The statement however, contained no numerical targets for current account surpluses or deficits. Instead, the group said that persistently large imbalances - to be assessed against indicative guidelines yet to be agreed - would warrant an assessment by the IMF.
Geithner's proposal had drawn resistance from export-reliant countries such as Japan which called it "unrealistic.''
The finance ministers also agreed tougher rules for big financial companies blamed for the global economic crisis as they tackled the problem of companies deemed "too big to fail".
"We are committed to take action at the national and international level to raise standards, so that our national authorities implement global standards consistently, in a way that ensures a level playing field and avoids fragmentation of markets, protectionism and regulatory arbitrage," they said in a statement.
The rules, known as Basel III, will raise the minimum capital reserves that banks must hold as insurance against any new financial tumult.
The rules will be phased in over several years starting in 2013. They will be formally adopted by G20 leaders at a summit in Seoul, the South Korean capital, next month.
European governments see US failure to implement the previous bank capital standards, known as Basel II rules, as one cause of the 2008-09 crisis.
Under the Basel III reforms, banks of all sizes will be required to hold more reserves by January 1, 2015, with the "minimum requirement for common equity", the highest form of loss-absorbing capital, raised to 4.5 per cent of overall assets from 2.0 per cent at the moment.
'Periods of stress'
In addition, banks would be required by January 1, 2019 to set aside an additional buffer of 2.5 per cent to "withstand future periods of stress", bringing the total of such core reserves required to 7.0 per cent.
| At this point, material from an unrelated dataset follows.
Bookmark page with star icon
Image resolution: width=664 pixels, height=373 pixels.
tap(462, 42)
Also approved were recommendations on implementing the central clearing and trade reporting of over-the-counter derivatives - a move intended to reduce risk in the huge derivatives market.
The G20 additionally backed the Financial Stability Board [FSB] watchdog principles for reducing reliance on credit rating agencies, which came in for widespread criticism for being too close to the firms they assessed and for failing to warn of problems.
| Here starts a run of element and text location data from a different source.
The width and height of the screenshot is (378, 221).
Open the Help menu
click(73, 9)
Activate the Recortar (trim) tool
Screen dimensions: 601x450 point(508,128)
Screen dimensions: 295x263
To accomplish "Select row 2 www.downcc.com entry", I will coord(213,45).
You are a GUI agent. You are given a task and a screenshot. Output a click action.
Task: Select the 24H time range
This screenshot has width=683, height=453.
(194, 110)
The group of 20 also agreed to a doubling of IMF quotas, or membership subscriptions, as part of a broader deal to shift more than six percentage points of voting power in the fund to dynamic emerging economies such as India, China, Brazil and Turkey.
Acceding to a longstanding US demand, the G20 also agreed to empower the International Monetary Fund to exercise greater vigilance over its members' economies, to prevent spillovers from skewed patterns of trade.
"The IMF was created to play this role but its ability to do so in practice has been constrained by the reluctance of its members to expose themselves to a candid, independent, external assessment of the effects of their policies on the global economy," Geithner said in a veiled dig at China.